Customer expressly releases Supplier and waives all claims against Supplier and those for whom Supplier is, in law, responsible, including claims for death, injury, bodily harm, damage to or loss of property or income, nuisance, inconvenience, discomfort, arising from:
a) any activities and work upon, or removal of items from Customer’s premises by Supplier or its designates, as reasonably necessary to provide the Service;
b) any interruption or cessation in the supply of utilities, services or systems serving Customer’s premises; or
c) any other occurrence, cause or peril whatsoever, except and to the extent arising by wilful misconduct of Supplier or those for whom it is in law responsible.
6. Entire Agreement
The terms and conditions contained herein and any document incorporated by reference or referred to herein constitute the entire agreement between Customer and Supplier pertaining to the subject matter hereof, and supersedes, terminates and otherwise renders null and void any and all prior agreements, understandings and negotiations, whether written or oral, between the parties.
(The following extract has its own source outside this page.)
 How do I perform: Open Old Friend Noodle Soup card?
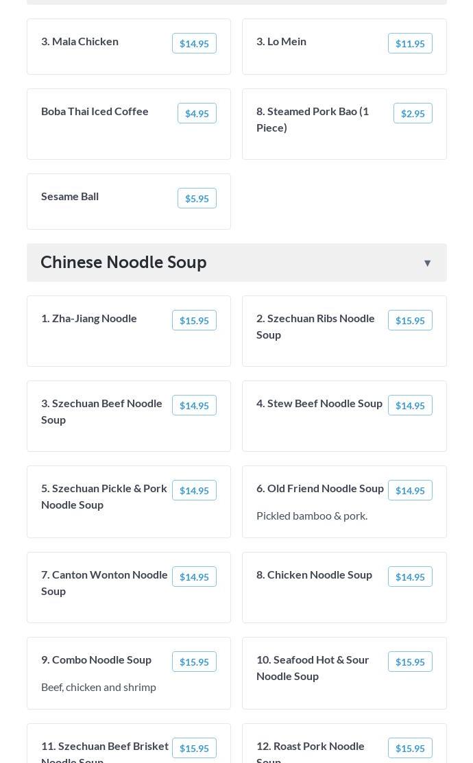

In the event of a conflict between these terms and conditions of sale and any of the documents incorporated by reference or referred to herein, these terms and conditions shall govern.
7. Severability
The invalidity or unenforceability of any provision of these terms and conditions shall not affect the validity or enforceability of any other provision hereof and any such invalid or unenforceable provision shall be deemed to be severable.
8. Force Majeure
Supplier shall not be liable for any delay or failure in performance caused by circumstances beyond its reasonable control.